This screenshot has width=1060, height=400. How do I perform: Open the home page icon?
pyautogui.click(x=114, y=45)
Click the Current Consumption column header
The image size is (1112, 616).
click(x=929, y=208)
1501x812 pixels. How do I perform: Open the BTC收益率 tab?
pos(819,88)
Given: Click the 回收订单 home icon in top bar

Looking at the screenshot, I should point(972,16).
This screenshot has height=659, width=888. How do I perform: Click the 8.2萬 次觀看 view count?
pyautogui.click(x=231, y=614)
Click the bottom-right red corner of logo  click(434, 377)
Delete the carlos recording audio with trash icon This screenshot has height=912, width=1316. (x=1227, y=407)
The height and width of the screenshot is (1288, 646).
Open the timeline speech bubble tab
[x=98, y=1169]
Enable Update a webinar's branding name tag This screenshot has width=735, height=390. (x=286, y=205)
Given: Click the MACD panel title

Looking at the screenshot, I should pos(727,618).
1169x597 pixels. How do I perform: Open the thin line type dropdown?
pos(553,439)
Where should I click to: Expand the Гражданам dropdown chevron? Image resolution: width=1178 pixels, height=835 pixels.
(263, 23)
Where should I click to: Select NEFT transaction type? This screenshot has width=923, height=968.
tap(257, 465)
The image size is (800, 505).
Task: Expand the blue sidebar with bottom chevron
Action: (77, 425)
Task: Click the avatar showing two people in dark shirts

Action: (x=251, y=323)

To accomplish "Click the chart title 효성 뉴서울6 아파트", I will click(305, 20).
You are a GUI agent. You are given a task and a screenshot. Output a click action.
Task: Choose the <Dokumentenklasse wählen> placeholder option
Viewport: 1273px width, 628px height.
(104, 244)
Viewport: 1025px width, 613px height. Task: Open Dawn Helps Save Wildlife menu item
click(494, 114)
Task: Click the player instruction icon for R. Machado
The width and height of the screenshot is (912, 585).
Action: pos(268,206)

____

ASSIGNED TASK: Give back every line of the data above exactly as written.

TASK RESULT:
This screenshot has width=1060, height=400. How do I perform: Open the home page icon?
pyautogui.click(x=114, y=45)
Click the Current Consumption column header
The image size is (1112, 616).
click(x=929, y=208)
1501x812 pixels. How do I perform: Open the BTC收益率 tab?
pos(819,88)
Given: Click the 回收订单 home icon in top bar

Looking at the screenshot, I should point(972,16).
This screenshot has height=659, width=888. How do I perform: Click the 8.2萬 次觀看 view count?
pyautogui.click(x=231, y=614)
Click the bottom-right red corner of logo  click(434, 377)
Delete the carlos recording audio with trash icon This screenshot has height=912, width=1316. (x=1227, y=407)
The height and width of the screenshot is (1288, 646).
Open the timeline speech bubble tab
[x=98, y=1169]
Enable Update a webinar's branding name tag This screenshot has width=735, height=390. (x=286, y=205)
Given: Click the MACD panel title

Looking at the screenshot, I should pos(727,618).
1169x597 pixels. How do I perform: Open the thin line type dropdown?
pos(553,439)
Where should I click to: Expand the Гражданам dropdown chevron? Image resolution: width=1178 pixels, height=835 pixels.
(263, 23)
Where should I click to: Select NEFT transaction type? This screenshot has width=923, height=968.
tap(257, 465)
The image size is (800, 505).
Task: Expand the blue sidebar with bottom chevron
Action: (77, 425)
Task: Click the avatar showing two people in dark shirts

Action: (x=251, y=323)

To accomplish "Click the chart title 효성 뉴서울6 아파트", I will click(305, 20).
You are a GUI agent. You are given a task and a screenshot. Output a click action.
Task: Choose the <Dokumentenklasse wählen> placeholder option
Viewport: 1273px width, 628px height.
(104, 244)
Viewport: 1025px width, 613px height. Task: Open Dawn Helps Save Wildlife menu item
click(494, 114)
Task: Click the player instruction icon for R. Machado
The width and height of the screenshot is (912, 585).
Action: pos(268,206)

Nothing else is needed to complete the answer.